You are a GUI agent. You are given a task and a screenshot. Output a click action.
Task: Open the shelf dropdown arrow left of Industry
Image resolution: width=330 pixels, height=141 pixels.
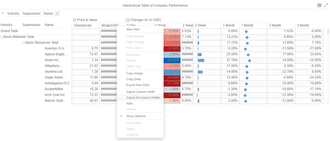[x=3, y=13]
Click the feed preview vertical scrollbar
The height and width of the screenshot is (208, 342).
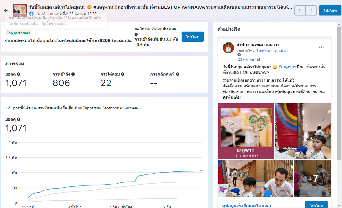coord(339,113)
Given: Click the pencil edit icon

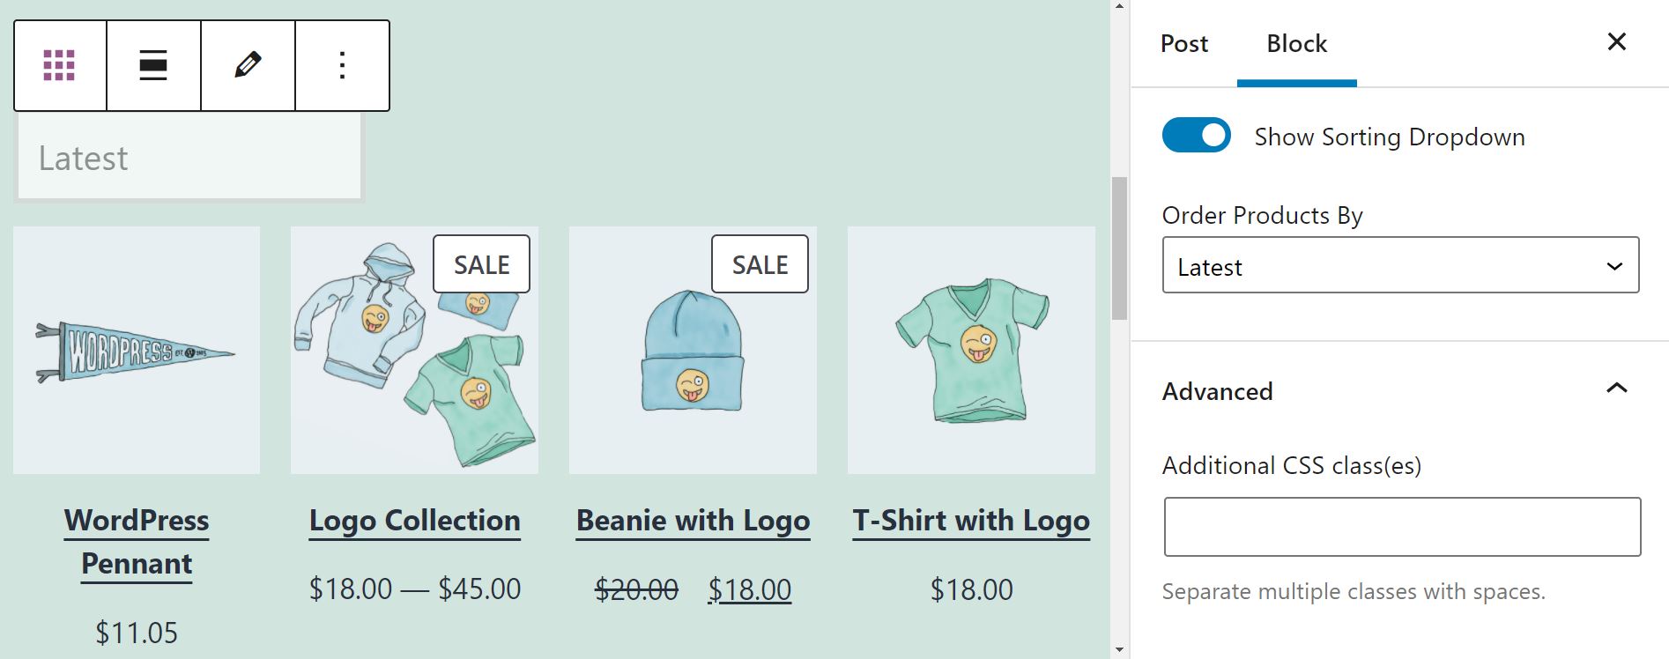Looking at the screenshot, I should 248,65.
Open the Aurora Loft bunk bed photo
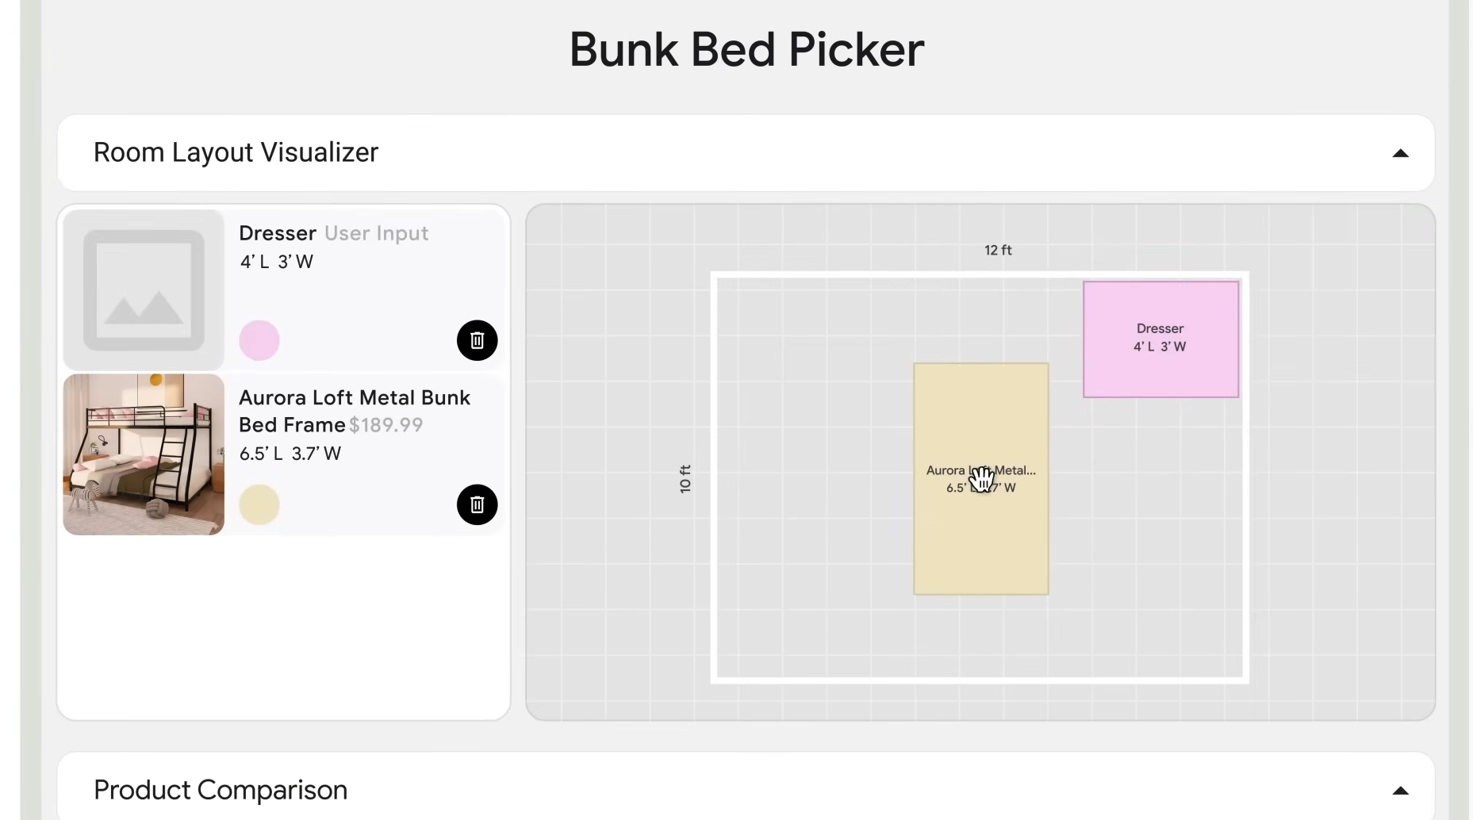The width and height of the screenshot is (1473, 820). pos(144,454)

════════════════

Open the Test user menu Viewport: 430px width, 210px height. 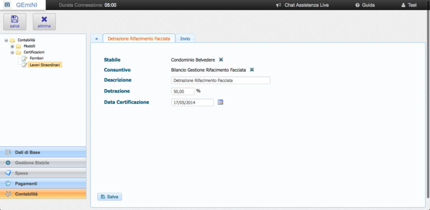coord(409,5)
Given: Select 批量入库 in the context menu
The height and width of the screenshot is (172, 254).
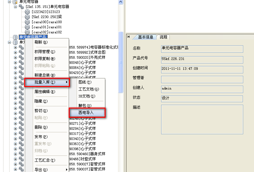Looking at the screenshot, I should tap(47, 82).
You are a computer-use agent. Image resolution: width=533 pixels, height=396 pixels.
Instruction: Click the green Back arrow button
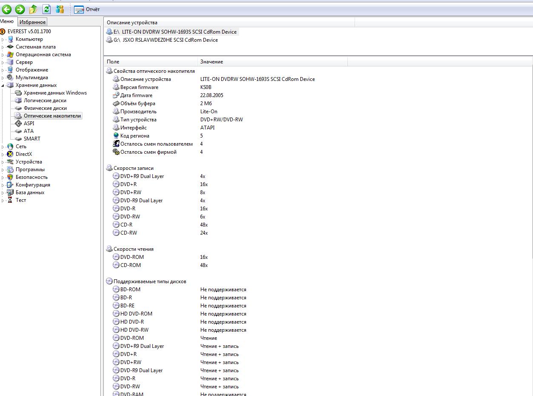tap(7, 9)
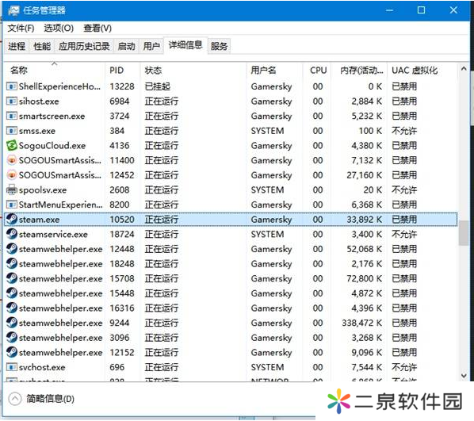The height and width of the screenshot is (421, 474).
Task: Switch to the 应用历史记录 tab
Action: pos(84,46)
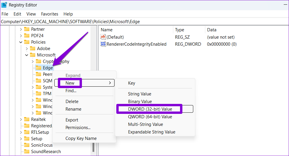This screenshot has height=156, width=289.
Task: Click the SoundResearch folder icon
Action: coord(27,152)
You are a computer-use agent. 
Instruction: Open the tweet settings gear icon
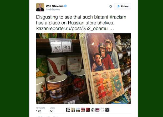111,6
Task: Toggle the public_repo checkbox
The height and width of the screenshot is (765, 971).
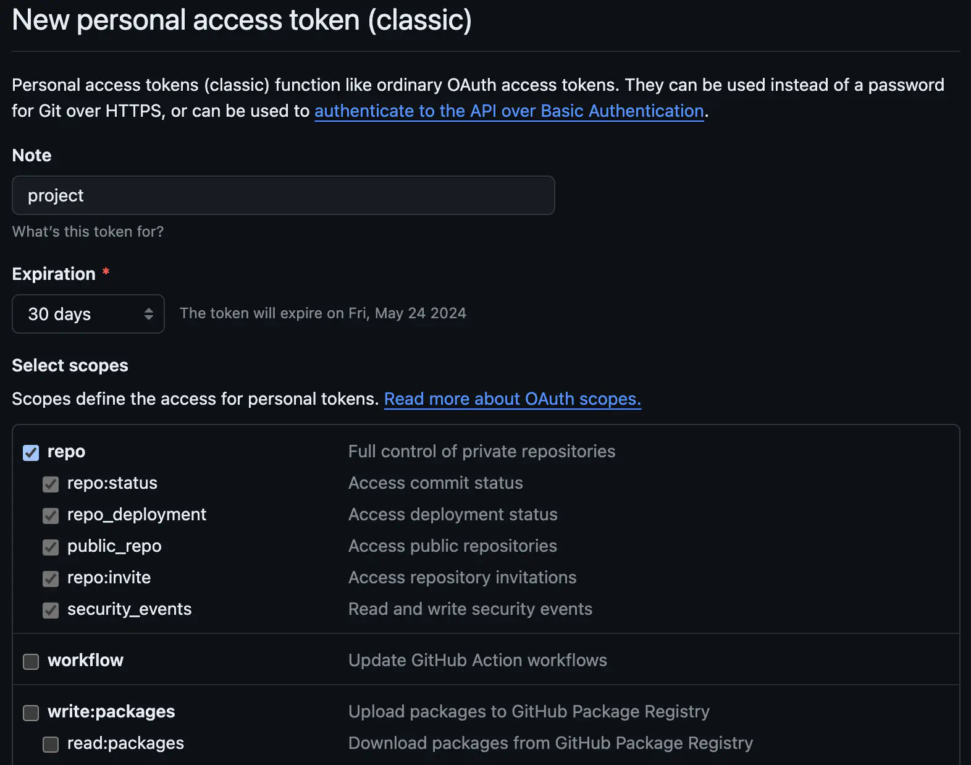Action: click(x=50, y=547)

════════════════

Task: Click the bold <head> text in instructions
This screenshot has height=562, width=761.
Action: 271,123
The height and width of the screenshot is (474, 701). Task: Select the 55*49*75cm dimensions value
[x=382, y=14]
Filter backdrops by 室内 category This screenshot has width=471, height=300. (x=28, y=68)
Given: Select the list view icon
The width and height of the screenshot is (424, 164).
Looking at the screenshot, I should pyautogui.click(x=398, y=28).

════════════════

• **Instructions to follow**
Lines from the entries that contain the string "agent" are what must be copied.

• **Exercise output**
You are a GUI agent. You are given a task and a screenshot. Output a click action.
You are a computer-use agent. Image resolution: width=533 pixels, height=396 pixels.
You are a computer-use agent. 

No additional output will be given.